Advanced SGE: qsub & qrsh Usage


There are 2 commands that are used to run a job on the ARC systems.

The first uses the qsub command and submits a job onto the queue. The jobs waits in a queue that is managed by the scheduler until there are the right resources available for the job to run and jobs are given a priority that relates to your previous use of the system – the more you and your faculty use the system the longer the wait. This is also called batch mode.

The second uses the qrsh command and requests resources on the compute node for immediate interactive use. The scheduler also manages these requests so it is more likely that you will get the resources if the request is small, if the request cannot be met in a few minutes the request is refused. This type of job is useful if you need to work interactively with a GUI or if you want to debug your codes.

Both of these commands have very similar options for usage.

qsub – Running a Batch Queue Job on Compute Nodes

The most straightforward way to set queue submission options is to add them to a batch submission script.
To specify options that are interpreted by the queuing system, the relevant lines must begin with the sequence #$ .

As an example, to run an 8 hour job, across 64 Infiniband cores, exporting all variables and using the current working directory, a suitable script would be:

#$ -l h_rt=8:00:00
#$ -pe ib 64 
#$ -cwd -V 
mpirun myprogram

And the job submitted with:

$ qsub

These options can also be set as parameters to the qsub command.

The general format for qsub is:

$ qsub [options] script_file_name [--script-args] 

where script_file_name is a file containing commands to executed by the batch request.

▸ **Data excerpt**:
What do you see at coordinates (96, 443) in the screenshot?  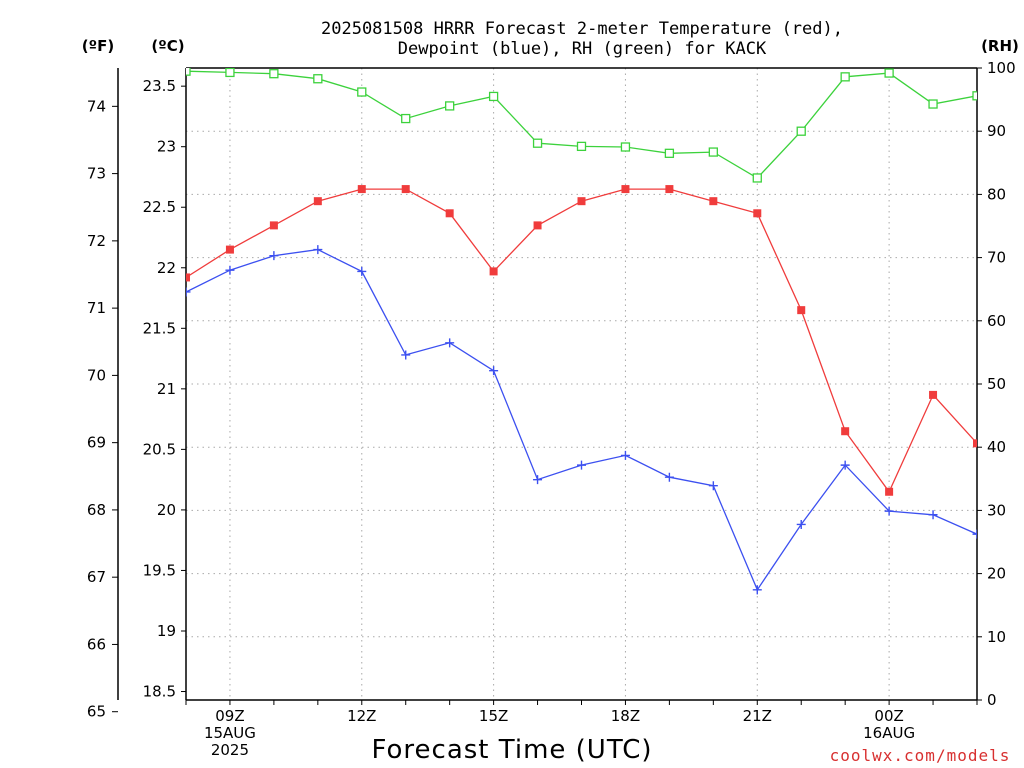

▸ **Problem statement**:
Reproduce the full text on qsub and qrsh usage word for word, from its heading to its last sentence. Please keep the lines apart from the text; they are separate material.

▸ **Task output**:
Advanced SGE: qsub & qrsh Usage


There are 2 commands that are used to run a job on the ARC systems.

The first uses the qsub command and submits a job onto the queue. The jobs waits in a queue that is managed by the scheduler until there are the right resources available for the job to run and jobs are given a priority that relates to your previous use of the system – the more you and your faculty use the system the longer the wait. This is also called batch mode.

The second uses the qrsh command and requests resources on the compute node for immediate interactive use. The scheduler also manages these requests so it is more likely that you will get the resources if the request is small, if the request cannot be met in a few minutes the request is refused. This type of job is useful if you need to work interactively with a GUI or if you want to debug your codes.

Both of these commands have very similar options for usage.

qsub – Running a Batch Queue Job on Compute Nodes

The most straightforward way to set queue submission options is to add them to a batch submission script.
To specify options that are interpreted by the queuing system, the relevant lines must begin with the sequence #$ .

As an example, to run an 8 hour job, across 64 Infiniband cores, exporting all variables and using the current working directory, a suitable script would be:

#$ -l h_rt=8:00:00
#$ -pe ib 64 
#$ -cwd -V 
mpirun myprogram

And the job submitted with:

$ qsub

These options can also be set as parameters to the qsub command.

The general format for qsub is:

$ qsub [options] script_file_name [--script-args] 

where script_file_name is a file containing commands to executed by the batch request.